Records the author's response to human violence and carnality in this fable of the ancient world and pre-Columbian America
  • Raelin
It is ok for what it is.
  • Shakar
This is a most unusual book, of interest chiefly as that rarest of literary objects, a manifesto of pessimism. Dahlberg's intent seems to have been as much to display his bulging erudition and arch, archaic way with words as to decry man's slavery to the sexual urge. His ostensible subject is often buried beneath an avalanche of classical, historical, and anthropological allusions, but at least the book is riddled with eccentric epithets along the lines of "Man is double, and who may know his heart: he is a moral hermaphrodite." The author's tone is judgmental and defiant throughout, but that doesn't energize the book. The tedium of reading finally overwhelms any interest his oblique approach might provide, and there are no illuminating observations about the eternal itch, merely a catalogue of references to Greek gods, Mayan myths, and "primeval potherbs."
  • Whatever
Get me another scotch and turn on the lava lamp! I started reading this one, and then started thumbing around from front to back, and I still don't know what is going on -- but it was sure interesting while it lasted!

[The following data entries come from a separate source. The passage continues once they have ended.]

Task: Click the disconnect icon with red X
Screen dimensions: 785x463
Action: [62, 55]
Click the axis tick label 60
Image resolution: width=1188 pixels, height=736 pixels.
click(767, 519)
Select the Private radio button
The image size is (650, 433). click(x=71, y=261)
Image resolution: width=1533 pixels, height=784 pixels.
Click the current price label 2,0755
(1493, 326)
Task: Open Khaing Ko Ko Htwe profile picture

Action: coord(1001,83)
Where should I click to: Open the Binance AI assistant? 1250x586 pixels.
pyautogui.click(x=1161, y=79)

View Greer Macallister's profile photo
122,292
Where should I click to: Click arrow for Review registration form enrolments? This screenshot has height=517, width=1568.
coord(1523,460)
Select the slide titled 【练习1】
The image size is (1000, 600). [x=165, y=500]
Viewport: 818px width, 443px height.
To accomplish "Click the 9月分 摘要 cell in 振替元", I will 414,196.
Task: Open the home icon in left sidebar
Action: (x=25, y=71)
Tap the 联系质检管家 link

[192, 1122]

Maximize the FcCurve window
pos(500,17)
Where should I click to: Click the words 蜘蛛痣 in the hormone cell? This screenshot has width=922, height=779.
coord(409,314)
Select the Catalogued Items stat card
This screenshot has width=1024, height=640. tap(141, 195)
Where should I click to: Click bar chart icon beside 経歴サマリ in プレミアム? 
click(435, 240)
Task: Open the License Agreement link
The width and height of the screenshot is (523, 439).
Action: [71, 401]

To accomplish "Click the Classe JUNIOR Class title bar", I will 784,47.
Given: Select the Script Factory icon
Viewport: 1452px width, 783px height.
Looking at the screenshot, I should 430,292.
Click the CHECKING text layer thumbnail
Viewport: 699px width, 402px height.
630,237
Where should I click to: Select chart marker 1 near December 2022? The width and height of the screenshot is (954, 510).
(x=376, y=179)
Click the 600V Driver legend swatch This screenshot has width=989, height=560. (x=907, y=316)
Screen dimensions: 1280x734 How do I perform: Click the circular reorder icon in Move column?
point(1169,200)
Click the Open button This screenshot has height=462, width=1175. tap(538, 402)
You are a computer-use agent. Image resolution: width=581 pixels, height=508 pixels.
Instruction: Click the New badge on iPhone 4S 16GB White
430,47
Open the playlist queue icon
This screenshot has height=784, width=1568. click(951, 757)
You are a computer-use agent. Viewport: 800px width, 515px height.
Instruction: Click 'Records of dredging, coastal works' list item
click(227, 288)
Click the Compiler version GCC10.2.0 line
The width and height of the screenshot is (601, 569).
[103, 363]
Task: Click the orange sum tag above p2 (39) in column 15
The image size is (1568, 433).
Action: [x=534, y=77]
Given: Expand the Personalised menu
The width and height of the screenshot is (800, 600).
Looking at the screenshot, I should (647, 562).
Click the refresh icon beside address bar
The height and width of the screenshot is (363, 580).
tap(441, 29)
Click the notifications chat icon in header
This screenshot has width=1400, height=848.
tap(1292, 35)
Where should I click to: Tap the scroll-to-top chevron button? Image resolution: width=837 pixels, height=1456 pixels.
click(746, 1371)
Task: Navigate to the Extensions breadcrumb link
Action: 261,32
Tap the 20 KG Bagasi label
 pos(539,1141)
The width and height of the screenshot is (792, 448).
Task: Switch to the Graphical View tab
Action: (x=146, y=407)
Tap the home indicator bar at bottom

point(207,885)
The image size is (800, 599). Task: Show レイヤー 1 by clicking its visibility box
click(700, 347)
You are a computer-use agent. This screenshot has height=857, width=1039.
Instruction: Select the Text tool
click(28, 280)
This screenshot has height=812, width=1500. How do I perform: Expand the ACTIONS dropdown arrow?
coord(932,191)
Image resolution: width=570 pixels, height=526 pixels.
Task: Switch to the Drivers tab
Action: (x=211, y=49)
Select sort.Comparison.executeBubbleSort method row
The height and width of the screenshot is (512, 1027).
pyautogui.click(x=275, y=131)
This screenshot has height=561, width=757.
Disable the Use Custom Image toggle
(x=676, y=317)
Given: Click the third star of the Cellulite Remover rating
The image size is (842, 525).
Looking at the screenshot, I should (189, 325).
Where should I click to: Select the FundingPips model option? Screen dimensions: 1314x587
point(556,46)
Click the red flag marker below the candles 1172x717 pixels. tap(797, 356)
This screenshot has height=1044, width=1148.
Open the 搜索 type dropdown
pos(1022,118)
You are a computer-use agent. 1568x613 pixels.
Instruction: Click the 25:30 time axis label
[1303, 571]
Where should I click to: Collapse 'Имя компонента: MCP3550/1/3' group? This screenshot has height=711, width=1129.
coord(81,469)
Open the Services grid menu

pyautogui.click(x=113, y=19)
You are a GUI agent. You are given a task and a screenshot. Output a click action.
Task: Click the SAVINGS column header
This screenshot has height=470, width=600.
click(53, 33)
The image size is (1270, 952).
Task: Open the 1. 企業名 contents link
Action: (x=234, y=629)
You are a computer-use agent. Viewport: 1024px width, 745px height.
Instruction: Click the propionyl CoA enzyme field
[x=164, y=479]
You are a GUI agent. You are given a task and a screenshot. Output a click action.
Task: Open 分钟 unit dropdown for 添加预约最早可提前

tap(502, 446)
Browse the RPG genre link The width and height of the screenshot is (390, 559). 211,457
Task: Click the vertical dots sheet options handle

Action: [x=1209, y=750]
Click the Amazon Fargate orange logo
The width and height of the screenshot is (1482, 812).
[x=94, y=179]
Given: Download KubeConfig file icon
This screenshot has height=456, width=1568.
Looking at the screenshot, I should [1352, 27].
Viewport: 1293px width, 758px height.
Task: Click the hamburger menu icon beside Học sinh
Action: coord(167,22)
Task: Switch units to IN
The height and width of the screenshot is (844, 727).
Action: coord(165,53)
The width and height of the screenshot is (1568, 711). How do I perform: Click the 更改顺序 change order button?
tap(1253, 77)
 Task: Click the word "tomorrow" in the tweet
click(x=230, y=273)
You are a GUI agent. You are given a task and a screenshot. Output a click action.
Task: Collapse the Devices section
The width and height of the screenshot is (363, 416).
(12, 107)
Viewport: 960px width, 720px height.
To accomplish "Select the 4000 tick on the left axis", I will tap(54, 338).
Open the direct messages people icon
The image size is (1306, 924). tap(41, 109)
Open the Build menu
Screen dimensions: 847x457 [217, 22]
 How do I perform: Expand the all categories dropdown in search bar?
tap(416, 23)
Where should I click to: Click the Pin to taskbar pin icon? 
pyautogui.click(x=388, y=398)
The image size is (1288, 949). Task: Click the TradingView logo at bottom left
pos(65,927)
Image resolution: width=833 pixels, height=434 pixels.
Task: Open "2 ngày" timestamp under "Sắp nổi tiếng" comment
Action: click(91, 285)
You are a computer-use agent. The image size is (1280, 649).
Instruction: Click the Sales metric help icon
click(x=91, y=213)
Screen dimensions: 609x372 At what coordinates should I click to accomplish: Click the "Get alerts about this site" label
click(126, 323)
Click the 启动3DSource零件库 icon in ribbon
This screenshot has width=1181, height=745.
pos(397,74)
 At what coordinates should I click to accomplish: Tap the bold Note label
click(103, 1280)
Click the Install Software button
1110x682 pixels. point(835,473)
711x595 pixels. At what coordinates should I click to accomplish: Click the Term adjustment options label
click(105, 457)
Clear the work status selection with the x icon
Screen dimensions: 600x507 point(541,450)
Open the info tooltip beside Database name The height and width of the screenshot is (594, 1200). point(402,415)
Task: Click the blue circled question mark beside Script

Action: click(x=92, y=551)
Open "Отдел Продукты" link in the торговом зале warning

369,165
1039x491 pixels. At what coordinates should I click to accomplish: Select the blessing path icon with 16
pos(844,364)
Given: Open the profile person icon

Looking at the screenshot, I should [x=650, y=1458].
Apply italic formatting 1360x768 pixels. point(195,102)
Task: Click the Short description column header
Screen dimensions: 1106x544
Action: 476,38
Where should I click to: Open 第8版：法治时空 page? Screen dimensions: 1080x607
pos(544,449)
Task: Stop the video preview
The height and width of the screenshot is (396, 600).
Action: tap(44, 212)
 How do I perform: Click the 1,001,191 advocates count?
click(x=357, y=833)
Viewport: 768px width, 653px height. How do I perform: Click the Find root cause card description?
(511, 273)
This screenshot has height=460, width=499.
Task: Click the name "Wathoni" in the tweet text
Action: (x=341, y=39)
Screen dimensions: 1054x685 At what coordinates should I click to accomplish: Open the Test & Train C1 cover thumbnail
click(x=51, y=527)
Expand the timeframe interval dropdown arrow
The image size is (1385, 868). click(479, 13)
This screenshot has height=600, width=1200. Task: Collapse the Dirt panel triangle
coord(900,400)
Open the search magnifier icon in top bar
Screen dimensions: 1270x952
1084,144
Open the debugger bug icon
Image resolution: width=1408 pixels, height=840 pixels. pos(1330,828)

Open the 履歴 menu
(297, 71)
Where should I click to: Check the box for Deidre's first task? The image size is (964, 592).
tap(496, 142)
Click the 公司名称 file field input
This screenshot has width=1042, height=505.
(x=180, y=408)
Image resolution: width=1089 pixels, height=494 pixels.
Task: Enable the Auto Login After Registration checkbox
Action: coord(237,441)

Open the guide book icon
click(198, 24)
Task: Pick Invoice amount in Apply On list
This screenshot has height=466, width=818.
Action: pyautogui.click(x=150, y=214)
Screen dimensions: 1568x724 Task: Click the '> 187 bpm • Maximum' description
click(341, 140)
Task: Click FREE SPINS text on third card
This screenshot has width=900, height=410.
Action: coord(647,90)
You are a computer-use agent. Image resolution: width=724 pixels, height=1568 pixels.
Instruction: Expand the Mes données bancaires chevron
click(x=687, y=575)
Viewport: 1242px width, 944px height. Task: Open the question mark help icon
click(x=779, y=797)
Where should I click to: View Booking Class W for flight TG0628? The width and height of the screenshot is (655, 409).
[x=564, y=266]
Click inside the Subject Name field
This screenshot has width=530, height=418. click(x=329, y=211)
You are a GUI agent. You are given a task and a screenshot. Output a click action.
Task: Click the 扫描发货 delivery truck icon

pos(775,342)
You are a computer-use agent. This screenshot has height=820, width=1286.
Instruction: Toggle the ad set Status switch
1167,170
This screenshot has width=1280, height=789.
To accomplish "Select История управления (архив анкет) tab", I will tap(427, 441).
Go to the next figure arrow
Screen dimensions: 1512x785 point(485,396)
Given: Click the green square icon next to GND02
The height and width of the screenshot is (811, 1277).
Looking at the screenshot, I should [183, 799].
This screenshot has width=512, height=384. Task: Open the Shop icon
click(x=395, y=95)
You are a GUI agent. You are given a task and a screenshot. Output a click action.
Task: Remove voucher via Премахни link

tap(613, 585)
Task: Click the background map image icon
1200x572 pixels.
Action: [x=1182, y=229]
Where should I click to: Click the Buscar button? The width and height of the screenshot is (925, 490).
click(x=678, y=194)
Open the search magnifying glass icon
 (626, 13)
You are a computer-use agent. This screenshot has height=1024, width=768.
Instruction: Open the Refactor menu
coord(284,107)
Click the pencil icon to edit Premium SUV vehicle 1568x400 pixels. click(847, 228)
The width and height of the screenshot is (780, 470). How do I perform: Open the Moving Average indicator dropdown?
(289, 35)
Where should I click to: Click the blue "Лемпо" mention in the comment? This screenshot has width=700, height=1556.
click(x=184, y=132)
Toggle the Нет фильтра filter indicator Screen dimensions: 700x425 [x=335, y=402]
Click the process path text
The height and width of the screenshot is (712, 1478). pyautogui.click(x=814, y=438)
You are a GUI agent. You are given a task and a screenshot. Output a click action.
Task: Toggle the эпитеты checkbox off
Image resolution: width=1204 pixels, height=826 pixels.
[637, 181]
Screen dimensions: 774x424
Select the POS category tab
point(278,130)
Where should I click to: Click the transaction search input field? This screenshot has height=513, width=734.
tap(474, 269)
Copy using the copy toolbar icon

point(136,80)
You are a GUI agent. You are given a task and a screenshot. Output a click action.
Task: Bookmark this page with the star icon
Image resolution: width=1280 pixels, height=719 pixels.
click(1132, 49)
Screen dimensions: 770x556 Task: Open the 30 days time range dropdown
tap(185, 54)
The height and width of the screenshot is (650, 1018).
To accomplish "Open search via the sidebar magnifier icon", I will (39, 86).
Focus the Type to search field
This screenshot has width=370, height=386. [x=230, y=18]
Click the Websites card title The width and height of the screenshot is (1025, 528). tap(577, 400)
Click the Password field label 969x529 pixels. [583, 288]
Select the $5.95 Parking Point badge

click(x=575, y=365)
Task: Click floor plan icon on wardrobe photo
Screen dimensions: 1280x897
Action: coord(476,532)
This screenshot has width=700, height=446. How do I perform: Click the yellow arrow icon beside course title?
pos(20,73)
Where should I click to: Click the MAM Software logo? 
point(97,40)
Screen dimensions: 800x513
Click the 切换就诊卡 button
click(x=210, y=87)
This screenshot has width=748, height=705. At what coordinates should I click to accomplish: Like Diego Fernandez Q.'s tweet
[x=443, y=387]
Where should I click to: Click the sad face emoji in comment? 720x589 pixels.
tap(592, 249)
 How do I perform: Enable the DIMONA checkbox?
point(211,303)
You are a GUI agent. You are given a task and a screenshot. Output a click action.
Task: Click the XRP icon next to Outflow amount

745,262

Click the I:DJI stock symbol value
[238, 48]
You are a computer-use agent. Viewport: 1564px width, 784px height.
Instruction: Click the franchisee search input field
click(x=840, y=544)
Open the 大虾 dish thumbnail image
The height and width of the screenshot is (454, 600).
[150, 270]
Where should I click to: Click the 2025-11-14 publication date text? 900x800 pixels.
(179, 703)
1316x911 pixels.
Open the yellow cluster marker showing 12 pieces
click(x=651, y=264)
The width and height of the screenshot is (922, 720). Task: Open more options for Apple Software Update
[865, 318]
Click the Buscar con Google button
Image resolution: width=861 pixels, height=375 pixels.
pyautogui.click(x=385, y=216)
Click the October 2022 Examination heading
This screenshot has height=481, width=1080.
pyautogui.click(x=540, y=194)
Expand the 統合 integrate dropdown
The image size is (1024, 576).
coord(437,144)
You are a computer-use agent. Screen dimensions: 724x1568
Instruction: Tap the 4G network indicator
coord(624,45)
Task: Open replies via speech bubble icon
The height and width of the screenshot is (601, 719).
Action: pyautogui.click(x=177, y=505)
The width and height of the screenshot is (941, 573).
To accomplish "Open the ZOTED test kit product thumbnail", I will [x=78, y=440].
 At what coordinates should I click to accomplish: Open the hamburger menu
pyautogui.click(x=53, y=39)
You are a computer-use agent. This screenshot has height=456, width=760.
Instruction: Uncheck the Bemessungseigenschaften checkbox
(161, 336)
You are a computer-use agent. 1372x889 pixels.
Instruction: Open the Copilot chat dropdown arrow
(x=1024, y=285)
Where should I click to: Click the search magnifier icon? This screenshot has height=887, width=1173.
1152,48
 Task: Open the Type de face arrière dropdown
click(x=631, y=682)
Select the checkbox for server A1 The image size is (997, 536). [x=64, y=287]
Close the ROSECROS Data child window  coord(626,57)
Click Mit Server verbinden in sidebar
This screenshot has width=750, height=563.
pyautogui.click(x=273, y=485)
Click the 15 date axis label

I found this book at a library book sale, so excuse me for not knowing anything about its literary pretensions or context.
WARNING, right off: You will have no idea what this book is about unless you take a class on this guy, which is probably unlikely, or have an odd, non-Hefnerian view of sex. Or if you're the sort to sit in a tweed blazer and monocle and snicker alone late at night over the Discovery channel with one hand down your pants.
When an author starts off by telling you unabashedly that he's going to use the whole range of the English vocabulary going back to the Elizabethans, whether you know what he's talking about or not, and then goes off to frolic around in weird, wordy and highly literary word-acrobatics about copulation and who-knows-what, you know you've gotten into something not exactly "summer reading."
I'm not sure who this book was intended for (from the intro, I'd say no-one), but it's always good to have it on your shelf, especially if the title is prominently displayed, and you can pull it out periodically and read vague and archly erudite chuckles about pudenda and whatnot.
As for "misanthropic," well, ya got me there. Really, that's just nitpicking with a book this weird.